Читаем Повесть о приключениях английского милорда Георга полностью

– Ваше Величество, – говорил милорд, – я, еще будучи в школе, о красоте и премудрых ваших делах довольно читал в одной итальянской книге.

Маркграфиня пожаловала его к руке и, оборотись к своим фрейлинам, сказала:

– Я думаю время уже кушать.

И пошла в зал, и милорду приказала идти за собою, и посадила его за стол подле себя, а прочие вокруг них сели.

Во время стола маркграфиня разговаривала с милордом о разных материях с великой приятностью, а по окончании стола, взяв его за руку, повела в свою спальню и, посадив подле себя на кровать, говорила:

– Вы очень меня одолжите, если расскажете мне, каким образом вы из Лондона отлучились и сюда заехали?

– Ваше Величество, – отвечал милорд, – я, видевши высочайшую вашу к себе милость, за великое буду почитать счастье, что удостоюсь объявить вам не только странное вчерашнее со мною приключение, но всю историю с начала моей жизни.

И стал сказывать следующими словами:

– Когда судьба лишила меня любезнейшего моего родителя Ирима, то я остался после него, в самых еще младенческих летах, под охранением моего дяди Христофора, родного брата моего родителя, матери же моей я нимало не помню. Сей мой дядя принял меня в свое покровительство, такое обо мне имел попечение, как бы и о родном своем сыне. Но, к несчастью моему, и он по соизволению королевскому назначен был для некоторого секретного дела полномочным министром в Константинополь, почему и рассуждал он, что со мною делать: оставить меня одного в доме моего родителя в таких младенческих летах почитал за невозможное, опасаясь, чтоб я в самом ребячестве не сделал привычки к худым делам, также и к себе взять в дом не имел способа, потому что он жены у себя не имел, а только были у него две дочери – большая, именем Люция, семнадцати, а другая, Филистина, пятнадцати лет, – о которых он также немало беспокоился, что они в таких молодых летах остаются без всякого покровительства, рассуждая, что как бы ни были добродетельны его дочери, но, живя одни в доме, никак не могут остаться от бездельников без поношения чести.
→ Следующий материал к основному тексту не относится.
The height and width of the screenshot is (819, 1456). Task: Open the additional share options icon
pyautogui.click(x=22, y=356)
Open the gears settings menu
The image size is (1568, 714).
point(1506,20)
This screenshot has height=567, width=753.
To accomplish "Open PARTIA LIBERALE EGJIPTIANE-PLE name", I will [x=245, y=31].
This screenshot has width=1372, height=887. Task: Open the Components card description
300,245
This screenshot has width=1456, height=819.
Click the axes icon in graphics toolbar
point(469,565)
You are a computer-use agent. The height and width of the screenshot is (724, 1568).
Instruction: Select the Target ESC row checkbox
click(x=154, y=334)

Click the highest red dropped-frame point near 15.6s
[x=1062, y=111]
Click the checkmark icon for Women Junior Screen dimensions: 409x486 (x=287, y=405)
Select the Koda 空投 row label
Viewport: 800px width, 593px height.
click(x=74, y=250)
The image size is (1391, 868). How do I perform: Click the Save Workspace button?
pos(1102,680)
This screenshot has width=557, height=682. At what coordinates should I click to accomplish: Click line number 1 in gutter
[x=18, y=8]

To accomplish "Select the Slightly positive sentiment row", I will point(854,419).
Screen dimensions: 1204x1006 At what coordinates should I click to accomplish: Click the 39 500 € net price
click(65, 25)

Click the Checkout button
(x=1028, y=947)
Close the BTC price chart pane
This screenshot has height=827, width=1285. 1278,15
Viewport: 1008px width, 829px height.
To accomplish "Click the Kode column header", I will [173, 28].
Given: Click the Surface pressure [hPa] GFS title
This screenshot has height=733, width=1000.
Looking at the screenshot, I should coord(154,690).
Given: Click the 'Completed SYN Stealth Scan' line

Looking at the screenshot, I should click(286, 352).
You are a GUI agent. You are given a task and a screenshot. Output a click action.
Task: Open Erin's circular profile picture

Но наконец, по многих печальных, колеблющих его мысли, рассуждениях, решился он оставить меня в доме моего родителя под присмотром одного из наших служителей – добродетельного человека именем Франц, который прежде того, по некоторому неправильному от его неприятелей доносу, сослан был в наши маетности (ибо обыкновенно бездельники всегда добрых людей ненавидят). И при том призвал одного из славных в Лондоне учителей, именем Иоганн, договорился с ним, чтоб он принял меня к себе в школу, для учения по склонности моей разным наукам, и просил его, чтоб он прилежнее обо мне имел попечение, обещая ему по возвращении своем из Константинополя, учинить сверх договорного числа довольное награждение. Дочерей же своих оставил в своем доме под присмотром родной их тетки Маргариты. И хотя он к правлению своего дома имел верного и надежного человека, однако ж приказал ему, чтоб он обо всем докладывал большой его дочери Люции и ничего бы без позволения ее не делал. Таким образом, учредив в своем доме все порядки и дав дочерям своим надлежащие наставления, и простясь с нами с пролитием немалых слез, предпринял путь свой в Константинополь.

И так я, лишась покровительства любезного моего дяди, остался в самых еще младенческих летах под смотрением помянутого моего дядьки Франца, а как обыкновенно все дети больше имеют охоты и склонности к резвостям и шалостям, нежели к наукам, то сей разумный и добродетельный человек умными своими разговорами и прилежностью так меня нечувствительно от резвостей детских отвратил и приучил упражняться в науках, что я хаживал в школу с такою охотою, как бы в какую веселую компанию, и книги мне казались вместо приятной музыки. А когда я возвращался из школы домой, то сей мой дядька рассказывал мне разные нравоучительные истории и толковал, как мне должно обращаться в свете.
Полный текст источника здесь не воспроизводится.